Svalbard – When I Die, Will I Get Better? (Church Road Records)
It’s Hard To Have Hope.
And the title of Svalbard’s 2018 opus, two years on, rings even truer today.
But with the Bristol act producing fierce, cathartic records like When I Die, Will I Get Better? – their third full length – there is a light in the darkness.
We might not be able to experience songs like Silent Restraint live in a sweaty basement, surrounded by friends and fellow metalheads. But we can still bathe in the life-affirming brilliance of a band who, in an alternative universe, would be scooping up Mercury Prizes and headlining Glasto.
At one point in September, the status of When I Die, Will I Get Better? looked uncertain.
Svalbard severed ties with Holy Roar Records just two weeks before release day, after becoming aware of the serious allegations made against label founder Alex Fitzpatrick.
And many of their labelmates – including Boss Keloid and Rolo Tomassi – followed suit.
But former Holy Roar label manager, Justine Jones and her new venture, Church Road Records, stepped in to rescue the album – and here it is.
Certainly, it would have been a crying shame if copies of When I Die, Will I Get Better? had sat gathering dust.
Songs like Click Bait and What Was She Wearing? should be considered essential listening for our times: lyricist/vocalist Serena Cherry rails against misogyny and abuse, and the band’s deftly channeled aggression powers her poignant words to a crescendo.
Indeed, the swirling fury at Svalbard’s core hasn’t dimmed since their impressive 2015 debut, One Day All This Will End.
But the group’s glorious, glistening mix of hardcore, crust, post-rock and black metal has been refined over five years, their song writing sharpened to a crystalline point.
That’s evident as soon as Open Wound – boasting choral vocals reminiscent of Alcest – offers a gateway to the album’s riches.
And it’s confirmed when the urgent Throw Your Heart Away announces itself as the finest track Svalbard have ever put their name to. Yes, that’s saying something, but the song’s subtle balance of ferocity and melody, sun and shade, is jaw dropping… as is the way it floats gently into Listen To Someone, a heart rending exploration of mental health struggles.
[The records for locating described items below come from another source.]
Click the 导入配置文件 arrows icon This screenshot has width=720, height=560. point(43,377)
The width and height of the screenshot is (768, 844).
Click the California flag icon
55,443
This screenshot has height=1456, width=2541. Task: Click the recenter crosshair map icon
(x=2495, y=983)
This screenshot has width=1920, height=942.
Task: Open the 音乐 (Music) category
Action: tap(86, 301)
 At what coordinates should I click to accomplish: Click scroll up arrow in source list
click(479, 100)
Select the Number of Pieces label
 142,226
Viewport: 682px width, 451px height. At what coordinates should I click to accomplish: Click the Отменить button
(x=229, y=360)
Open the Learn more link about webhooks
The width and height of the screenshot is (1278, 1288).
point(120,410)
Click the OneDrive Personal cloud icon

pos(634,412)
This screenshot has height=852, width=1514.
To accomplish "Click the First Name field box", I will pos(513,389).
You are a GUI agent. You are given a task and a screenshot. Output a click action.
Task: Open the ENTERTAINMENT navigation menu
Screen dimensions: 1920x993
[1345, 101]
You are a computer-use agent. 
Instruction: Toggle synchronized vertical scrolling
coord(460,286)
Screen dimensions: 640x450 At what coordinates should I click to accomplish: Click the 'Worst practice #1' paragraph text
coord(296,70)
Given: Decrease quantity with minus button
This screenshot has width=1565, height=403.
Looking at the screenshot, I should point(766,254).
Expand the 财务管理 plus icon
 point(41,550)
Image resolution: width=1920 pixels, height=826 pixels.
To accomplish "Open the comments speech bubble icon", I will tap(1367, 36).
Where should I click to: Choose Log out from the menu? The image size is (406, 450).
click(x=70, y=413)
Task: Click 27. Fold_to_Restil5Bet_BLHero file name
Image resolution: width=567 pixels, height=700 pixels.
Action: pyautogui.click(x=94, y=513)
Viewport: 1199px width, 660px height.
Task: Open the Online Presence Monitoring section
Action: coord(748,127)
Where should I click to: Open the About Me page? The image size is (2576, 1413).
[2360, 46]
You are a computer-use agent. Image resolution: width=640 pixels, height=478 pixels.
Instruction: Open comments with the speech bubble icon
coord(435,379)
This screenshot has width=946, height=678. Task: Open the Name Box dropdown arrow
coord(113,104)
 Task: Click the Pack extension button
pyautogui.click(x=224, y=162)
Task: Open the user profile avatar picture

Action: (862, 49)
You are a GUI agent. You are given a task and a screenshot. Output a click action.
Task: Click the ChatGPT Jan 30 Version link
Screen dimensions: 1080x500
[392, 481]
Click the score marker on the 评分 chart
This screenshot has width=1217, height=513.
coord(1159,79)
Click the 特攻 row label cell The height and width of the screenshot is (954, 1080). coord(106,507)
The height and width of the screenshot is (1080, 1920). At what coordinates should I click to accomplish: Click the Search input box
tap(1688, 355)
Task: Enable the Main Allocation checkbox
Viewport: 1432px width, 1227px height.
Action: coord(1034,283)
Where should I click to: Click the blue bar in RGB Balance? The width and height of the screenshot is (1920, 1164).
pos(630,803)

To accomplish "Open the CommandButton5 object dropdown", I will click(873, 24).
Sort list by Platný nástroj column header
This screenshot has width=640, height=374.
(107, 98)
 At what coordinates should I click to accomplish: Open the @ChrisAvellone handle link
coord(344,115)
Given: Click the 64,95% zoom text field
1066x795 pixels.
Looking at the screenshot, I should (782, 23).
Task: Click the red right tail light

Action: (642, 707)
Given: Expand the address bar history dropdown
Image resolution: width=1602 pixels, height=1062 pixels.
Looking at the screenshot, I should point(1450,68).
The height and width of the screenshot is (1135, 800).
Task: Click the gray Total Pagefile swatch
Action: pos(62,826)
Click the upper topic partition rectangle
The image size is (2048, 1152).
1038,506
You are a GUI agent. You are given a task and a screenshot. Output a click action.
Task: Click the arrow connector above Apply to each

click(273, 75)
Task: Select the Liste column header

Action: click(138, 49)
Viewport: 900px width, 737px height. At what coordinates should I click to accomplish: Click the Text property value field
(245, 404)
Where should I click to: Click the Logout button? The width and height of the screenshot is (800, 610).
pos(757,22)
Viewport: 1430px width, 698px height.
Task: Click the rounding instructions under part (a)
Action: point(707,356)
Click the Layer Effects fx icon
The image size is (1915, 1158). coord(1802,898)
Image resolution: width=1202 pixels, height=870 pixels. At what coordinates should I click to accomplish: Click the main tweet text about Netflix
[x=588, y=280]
The tours or festival shows that would normally have accompanied When I Die, Will I Get Better? may still be a vaccine away.
But thanks to this album, Svalbard have reaffirmed their status as one of the UK’s most enthralling – and vital – acts.
And their ascent will continue.
£1 from every CD or LP sale of When I Die, Will I Get Better? via Church Road will be donated to Rape Crisis.